Son dönemlerde tartışılmaya başlanan paralel yapı konusuna da değinen BDP’li Demirtaş, savcıların paralel yapıyla ilgili soruşturma açmamasına dikkat çekerek, şunları söyledi:
"Çok şükür ki, hiçbir belediyemizde yönetimimiz de bugüne kadar AK Parti’nin başına gelen gibi bir durum yaşanmadı. Tutuklu bulunan arkadaşlarımızı siyaset yaptıkları için cezaevinde. Bu bizim için büyük bir onurdur. Bugünlerde ortaya çıkan, rezil durumu izledikçe BDP olarak Türkiye için nasıl bir şans yarattığımızı daha iyi anlıyoruz. Düşünün Başbakan, bir gazeteyi rahatlıkla arayıp, talimat verebiliyor. Bu konuda halka, medya bir özür dilemesi gerektiği yerde, büyük bir pişkinlikle bunu savunabiliyor. Böylesi bir durumda medya mensuplarının sessiz kalması üzücü bir durumdur. Aynı şekilde Cumhurbaşkanı’nın da sessiz kalması üzücü bir durumdur. Bu kadar yolsuzluk, rüşvet, hırsızlık iddiaları içerisinde bütün suçu, cemaate, paralel yapıya, Fethullahçılara atıp, kendisi sütten çıkmış ak kaşık misali, hiçbir günah işlememiş edasıyla, mağdur rolü pozisyonu sürdürmesine asla ve asla izin vermemiz lazım. Paralel devlet dediğiniz, içinde cemaatinde olduğu bir yapı AK Parti ile ortak iş tutan yapılardır. Başbakan paralel yapıyla ilgili bir soruşturma açmadığını belirtti.
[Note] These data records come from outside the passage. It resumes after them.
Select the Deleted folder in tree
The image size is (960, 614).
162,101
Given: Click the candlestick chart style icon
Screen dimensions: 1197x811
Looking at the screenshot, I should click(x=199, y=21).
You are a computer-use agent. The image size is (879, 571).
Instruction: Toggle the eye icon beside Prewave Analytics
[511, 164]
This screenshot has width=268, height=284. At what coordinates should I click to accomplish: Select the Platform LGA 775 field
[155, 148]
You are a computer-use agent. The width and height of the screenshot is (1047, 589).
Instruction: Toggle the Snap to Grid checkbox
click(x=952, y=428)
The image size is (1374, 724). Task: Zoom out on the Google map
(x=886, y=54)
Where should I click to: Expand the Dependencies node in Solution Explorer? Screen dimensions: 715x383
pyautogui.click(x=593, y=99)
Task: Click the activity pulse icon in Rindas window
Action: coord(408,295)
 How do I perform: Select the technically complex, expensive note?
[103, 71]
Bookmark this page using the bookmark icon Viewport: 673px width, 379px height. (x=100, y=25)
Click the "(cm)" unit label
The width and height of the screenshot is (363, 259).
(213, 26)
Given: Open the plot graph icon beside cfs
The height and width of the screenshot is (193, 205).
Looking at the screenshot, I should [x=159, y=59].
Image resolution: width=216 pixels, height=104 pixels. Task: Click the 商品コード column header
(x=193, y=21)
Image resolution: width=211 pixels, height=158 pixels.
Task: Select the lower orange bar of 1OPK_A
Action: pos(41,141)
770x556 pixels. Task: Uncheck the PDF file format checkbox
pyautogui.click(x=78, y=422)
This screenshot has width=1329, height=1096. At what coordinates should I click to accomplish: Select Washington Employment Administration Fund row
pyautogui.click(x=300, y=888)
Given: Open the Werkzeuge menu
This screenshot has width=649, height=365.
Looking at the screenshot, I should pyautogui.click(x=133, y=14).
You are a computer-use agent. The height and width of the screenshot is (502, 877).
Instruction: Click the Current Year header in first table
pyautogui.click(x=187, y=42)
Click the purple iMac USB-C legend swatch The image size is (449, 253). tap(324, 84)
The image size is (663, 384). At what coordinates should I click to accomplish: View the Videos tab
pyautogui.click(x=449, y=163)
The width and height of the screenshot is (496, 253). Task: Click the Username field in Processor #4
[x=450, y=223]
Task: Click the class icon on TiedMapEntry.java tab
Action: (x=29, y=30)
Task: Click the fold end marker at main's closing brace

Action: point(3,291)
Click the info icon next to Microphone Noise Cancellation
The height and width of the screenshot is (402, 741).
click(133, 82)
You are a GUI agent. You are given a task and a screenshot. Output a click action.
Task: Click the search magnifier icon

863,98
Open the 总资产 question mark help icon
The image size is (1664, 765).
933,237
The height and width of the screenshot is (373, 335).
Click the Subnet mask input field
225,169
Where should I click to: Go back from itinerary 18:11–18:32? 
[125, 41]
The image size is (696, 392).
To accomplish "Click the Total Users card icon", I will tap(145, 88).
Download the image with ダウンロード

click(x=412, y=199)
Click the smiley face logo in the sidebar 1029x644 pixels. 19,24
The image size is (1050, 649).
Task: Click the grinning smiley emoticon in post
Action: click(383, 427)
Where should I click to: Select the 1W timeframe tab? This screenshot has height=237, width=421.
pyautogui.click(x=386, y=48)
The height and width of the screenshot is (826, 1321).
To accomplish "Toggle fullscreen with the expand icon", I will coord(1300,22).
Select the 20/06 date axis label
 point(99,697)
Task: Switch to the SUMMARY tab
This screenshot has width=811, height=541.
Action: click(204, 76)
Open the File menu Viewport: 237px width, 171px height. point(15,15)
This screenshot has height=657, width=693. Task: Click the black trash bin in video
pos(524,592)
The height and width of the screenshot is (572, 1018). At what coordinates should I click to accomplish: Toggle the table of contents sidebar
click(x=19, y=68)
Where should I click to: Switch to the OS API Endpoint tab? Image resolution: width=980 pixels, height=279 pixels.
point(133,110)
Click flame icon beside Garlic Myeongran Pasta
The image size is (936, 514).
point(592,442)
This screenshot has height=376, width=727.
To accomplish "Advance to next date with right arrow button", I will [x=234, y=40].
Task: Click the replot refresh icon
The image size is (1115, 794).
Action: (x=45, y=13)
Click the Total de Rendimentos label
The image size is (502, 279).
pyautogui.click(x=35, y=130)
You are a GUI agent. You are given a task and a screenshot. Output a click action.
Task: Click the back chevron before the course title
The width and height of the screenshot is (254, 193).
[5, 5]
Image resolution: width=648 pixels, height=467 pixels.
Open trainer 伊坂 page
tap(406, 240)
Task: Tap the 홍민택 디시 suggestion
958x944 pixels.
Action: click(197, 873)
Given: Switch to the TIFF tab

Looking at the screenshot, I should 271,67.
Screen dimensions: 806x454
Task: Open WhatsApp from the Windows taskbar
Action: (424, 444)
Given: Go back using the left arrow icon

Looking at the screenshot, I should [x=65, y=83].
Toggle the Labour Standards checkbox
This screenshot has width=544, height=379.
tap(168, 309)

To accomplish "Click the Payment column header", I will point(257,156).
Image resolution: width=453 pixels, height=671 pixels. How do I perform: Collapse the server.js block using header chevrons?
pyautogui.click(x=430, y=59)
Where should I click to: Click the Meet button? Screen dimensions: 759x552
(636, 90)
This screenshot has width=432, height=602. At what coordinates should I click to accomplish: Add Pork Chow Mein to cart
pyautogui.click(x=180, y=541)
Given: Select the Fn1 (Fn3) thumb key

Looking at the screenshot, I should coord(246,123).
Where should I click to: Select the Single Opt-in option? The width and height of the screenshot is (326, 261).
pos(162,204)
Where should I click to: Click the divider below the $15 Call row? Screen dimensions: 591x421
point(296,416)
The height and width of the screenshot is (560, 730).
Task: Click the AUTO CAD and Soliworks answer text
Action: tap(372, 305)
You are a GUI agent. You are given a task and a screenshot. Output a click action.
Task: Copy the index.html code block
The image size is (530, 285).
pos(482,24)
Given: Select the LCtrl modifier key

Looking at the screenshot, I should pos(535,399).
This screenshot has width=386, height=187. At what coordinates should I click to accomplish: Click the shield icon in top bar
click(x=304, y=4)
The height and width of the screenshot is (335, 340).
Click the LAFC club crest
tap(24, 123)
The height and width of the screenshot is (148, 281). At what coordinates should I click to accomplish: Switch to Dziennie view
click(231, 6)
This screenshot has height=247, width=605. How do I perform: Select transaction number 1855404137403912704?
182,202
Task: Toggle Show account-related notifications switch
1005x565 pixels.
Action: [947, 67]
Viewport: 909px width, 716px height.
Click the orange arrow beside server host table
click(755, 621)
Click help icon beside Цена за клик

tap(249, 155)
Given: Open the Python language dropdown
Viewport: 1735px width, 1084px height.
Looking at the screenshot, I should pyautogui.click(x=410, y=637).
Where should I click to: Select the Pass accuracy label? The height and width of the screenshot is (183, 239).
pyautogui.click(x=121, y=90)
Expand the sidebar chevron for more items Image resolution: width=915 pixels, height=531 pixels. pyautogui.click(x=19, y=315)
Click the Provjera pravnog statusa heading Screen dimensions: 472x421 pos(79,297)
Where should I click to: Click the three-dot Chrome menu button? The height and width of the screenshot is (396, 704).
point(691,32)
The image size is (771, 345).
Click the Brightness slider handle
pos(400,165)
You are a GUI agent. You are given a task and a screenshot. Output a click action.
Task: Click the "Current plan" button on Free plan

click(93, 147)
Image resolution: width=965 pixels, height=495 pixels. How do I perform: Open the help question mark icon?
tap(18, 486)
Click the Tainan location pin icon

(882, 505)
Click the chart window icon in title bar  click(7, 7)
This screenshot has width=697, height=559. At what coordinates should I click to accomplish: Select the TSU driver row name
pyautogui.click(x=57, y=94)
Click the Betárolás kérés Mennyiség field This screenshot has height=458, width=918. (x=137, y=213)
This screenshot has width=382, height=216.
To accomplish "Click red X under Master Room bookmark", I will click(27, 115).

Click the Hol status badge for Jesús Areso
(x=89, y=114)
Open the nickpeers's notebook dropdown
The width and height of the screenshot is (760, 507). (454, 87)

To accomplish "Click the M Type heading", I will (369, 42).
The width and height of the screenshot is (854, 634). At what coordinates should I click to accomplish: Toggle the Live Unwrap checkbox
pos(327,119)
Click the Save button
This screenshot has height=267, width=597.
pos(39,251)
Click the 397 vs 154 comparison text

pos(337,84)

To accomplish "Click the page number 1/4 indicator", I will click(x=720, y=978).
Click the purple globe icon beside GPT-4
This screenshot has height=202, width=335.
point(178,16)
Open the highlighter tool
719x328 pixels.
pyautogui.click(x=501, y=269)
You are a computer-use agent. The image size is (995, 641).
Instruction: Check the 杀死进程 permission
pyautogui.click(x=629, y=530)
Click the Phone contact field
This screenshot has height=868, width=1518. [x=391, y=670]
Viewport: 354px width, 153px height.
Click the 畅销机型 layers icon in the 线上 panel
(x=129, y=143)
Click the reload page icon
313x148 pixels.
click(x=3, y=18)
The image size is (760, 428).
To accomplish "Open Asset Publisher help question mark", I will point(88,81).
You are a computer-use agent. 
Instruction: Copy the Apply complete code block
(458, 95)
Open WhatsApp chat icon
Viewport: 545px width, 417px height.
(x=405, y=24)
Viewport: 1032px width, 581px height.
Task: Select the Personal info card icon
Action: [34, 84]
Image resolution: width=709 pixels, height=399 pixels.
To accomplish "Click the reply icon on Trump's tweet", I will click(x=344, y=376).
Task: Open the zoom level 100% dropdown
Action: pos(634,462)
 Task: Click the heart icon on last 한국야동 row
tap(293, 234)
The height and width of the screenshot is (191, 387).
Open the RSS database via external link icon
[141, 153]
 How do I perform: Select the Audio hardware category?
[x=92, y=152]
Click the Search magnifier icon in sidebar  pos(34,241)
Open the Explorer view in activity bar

50 gündür paralel devleti her yerde şikayet ediyor. Ama tek bir soruşturma açma ihtiyacı duymuyor. Burada bir arkadaşımız bir slogan atsa, acilen soruşturma açıyorsun. bir çete var, derin bir devlet oluşmuş ve büyük suçlar işlemiş diyorsunuz ama bir soruşturma açma ihtimali bile ufukta yok. Bunu nasıl anlatacaksınız. Neden hiçbir savcı paralel yapıyla ilgili elindeki belgeleri davaya dönüştürmüyor? Çünkü o paralel yapı denilen organizasyonun içinde AK Parti’nin bütün yöneticileri de var. Yakın zamana kadar, dershaneler vesilesiyle cemaat AK Parti arasındaki ortaklık bitmeden önceki bütün sürelerde yani geçen 11 yıl içinde Fethullah yapısı ile AK Parti yapısı birlikte hareket ettiler.”